Quality Assessment of Included Studies
The quality assessment of the studies was conducted using the Adjusted Downs and Black Quality Assessment Checklist (1998) by one researcher (EB). The original checklist consists of 27 items divided into four sections: Reporting, External Validity, Internal Validity, and Power. Each item could be answered in one of the following ways: yes, no, or unable to determine (UTD). The scoring system was as follows: yes = 1 point, no and UTD = 0 points. From the 27 items, 8 were irrelevant for included studies. After adjusting the scoring system for 19 relevant items, the final score was converted into a percentage. A similar approach was used in previous systematic reviews.25–27To calculate the percentage score, Kennelly’s method was used, which states:
Kennelly’s score= ((number of criteria met)/(total number of criteria))×100
Based on these percentages, the methodological quality of the individual studies was classified as follows:
- Less than 45.4% indicates poor methodological quality.
- A range of 45.4–61.0% indicates fair methodological quality.
- More than 61.0% indicates good methodological quality.28
This systematic review is based on author’s (EB) master’s thesis at Masaryk University.29
Results
During the database search, a total of 795 studies were identified (Web of Science: 381 articles, PubMed: 288 articles, and PsycInfo: 126 articles). After the screening process, 19 studies met the predefined PECO criteria and were included in the systematic review.
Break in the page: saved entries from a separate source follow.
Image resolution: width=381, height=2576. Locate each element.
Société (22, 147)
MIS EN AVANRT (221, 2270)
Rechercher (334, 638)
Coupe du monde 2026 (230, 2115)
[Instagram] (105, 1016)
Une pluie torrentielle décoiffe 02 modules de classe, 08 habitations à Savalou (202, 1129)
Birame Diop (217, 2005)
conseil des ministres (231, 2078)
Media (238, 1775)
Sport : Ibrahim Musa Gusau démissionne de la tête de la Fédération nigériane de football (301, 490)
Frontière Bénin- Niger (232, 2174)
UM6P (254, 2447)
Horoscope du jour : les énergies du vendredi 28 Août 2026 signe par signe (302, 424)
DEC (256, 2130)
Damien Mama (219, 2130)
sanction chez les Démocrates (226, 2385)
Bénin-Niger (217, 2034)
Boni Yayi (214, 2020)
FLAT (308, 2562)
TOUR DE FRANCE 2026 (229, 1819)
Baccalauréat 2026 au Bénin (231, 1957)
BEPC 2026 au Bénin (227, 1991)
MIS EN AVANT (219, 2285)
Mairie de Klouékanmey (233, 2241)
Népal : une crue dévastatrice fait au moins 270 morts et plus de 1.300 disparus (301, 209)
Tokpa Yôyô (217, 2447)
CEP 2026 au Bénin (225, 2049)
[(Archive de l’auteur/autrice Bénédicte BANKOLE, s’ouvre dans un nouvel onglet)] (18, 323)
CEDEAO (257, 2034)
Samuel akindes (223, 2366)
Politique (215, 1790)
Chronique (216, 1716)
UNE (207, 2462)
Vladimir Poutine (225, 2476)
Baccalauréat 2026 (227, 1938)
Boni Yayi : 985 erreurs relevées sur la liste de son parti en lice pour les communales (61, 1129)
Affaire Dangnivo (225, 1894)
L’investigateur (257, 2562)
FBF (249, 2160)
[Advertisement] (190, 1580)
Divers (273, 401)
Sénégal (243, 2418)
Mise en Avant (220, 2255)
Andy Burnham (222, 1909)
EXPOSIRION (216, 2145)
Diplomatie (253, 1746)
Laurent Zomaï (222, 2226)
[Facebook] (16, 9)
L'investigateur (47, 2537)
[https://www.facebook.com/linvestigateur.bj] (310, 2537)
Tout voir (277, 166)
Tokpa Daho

Analysis of Studies and Assessment of Their Methodological Quality
The methodological quality of included studies ranged from 52.9% to 84.6% indicating a fair30–32 to good methodological quality. The most common methodological limitation was a lack of representativeness of the source population. The methodological quality assessment of the included studies is shown in Supplementary material 1.
Study Characteristics
In Table 2, the sample characteristics of the included studies are presented. The studies are listed in alphabetical order according to the first author’s surname. Of the included studies, only one was conducted in Europe (Poland), ten in North America (USA, Canada), two in South America (Brazil), five in Asia (Japan, China, Indonesia, India) and one in Australia. The number of participants varied considerably, ranging from 22 in the smallest sample to15263participants in the largest. Participant age also varied widely as no upper age limit was defined. The lower age threshold was determined by the onset of menopause, which had to have lasted for at least 12 months for women to be identified as postmenopausal.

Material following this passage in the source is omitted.